Polling indicates that proposing lower taxes on already very wealthy Americans is not a winning general-election strategy. According to Gallup tracking surveys in April, six in 10 Americans believe upper-income people pay too little in taxes, while just 15 percent say they pay too much. A 2015 YouGov survey found that by a 45 percent to 29 percent margin, Americans reject the trickle-down economics theory that reducing taxes on wealthy groups and individuals stimulates the economy and leads to shared prosperity. (Notably, Republicans agreed with that position by a margin of 50 percent to 30 percent.)

Dan Pfeiffer, a former senior adviser to President Barack Obama, said of Trump's Sunday tax comments that flip-flopping is “never great,” but “flipping to the more popular position is better than the opposite.”

“I'm one that believes the path to victory for Clinton requires a very different message than the one we used against Romney in 2012,” Pfeiffer said in an e-mail. “Romney's tax cut was a problem because it reinforced what voters thought about him. Trump's tax cut plan is pretty far down his voluminous list of vulnerabilities.”

Ryan Rejection
Trump's weekend comments could loom large on Thursday, when he's scheduled to meet with Ryan, the Republican Party's chief policy visionary and gatekeeper. Ryan said last week he's “just not ready” to support Trump, because “what Republicans want to see is that we have a standard bearer that bears our standards.” Trump's departures on the benefits of free-trade deals, cutting entitlement spending and now upper-income tax cuts are a de facto rejection of the ideas that Ryan has fought for throughout his career.

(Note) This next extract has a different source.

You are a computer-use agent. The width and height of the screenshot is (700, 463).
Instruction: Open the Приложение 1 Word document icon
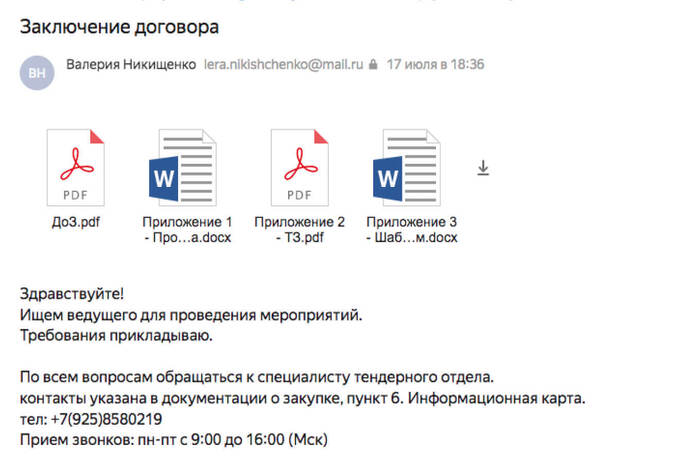point(187,167)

From his time on the powerful House Ways and Means and Budget committees to his rise as speaker, Ryan has worked to build consensus around policies such as lowering taxes across the board, inking trade deals like the Trans-Pacific Partnership accord, permitting more high-skilled immigrants to the U.S., and cutting programs like Medicare and Social Security. These positions are shared by many Republican leaders, donors and elites. But Trump has crafted a winning campaign around a vastly different agenda: an emphatic rejection of “horrible” trade deals like TPP and NAFTA, an immigration crackdown with cutbacks to H-1B skilled guest worker visas, and a promise not to touch Social Security.

After vanquishing establishment-backed candidates including former Florida Governor Jeb Bush and Florida Senator Marco Rubio, who styled himself after Reagan, Trump feels empowered. “I am not ready to support Speaker Ryan's agenda,” he said in a statement after Ryan rebuked him. And Sunday, Trump reminded his party that millions of Americans—more than 10.6 million so far—had voted for him.

“I have to say true to my principles also,” he said on ABC. “And I'm a conservative, but don't forget, this is called the Republican Party. It's not called the Conservative Party.”

Trump's runaway win in the primary race exposes the yawning gap between Republican leaders and many of their voters. The divisions are profound—a variety of conservative politicians, policy wonks and opinion-makers say they'll refuse to support Trump—and raise questions about the extent to which the brash New Yorker's nomination will reshape the party beyond 2016.

“This is a going to be a very significant ongoing struggle that is partly over ideology, and partly over power,” Ornstein said. “Who's going to control the party? There is an anti-leadership, populist, Trumpist wing that's not going away, even if he loses.”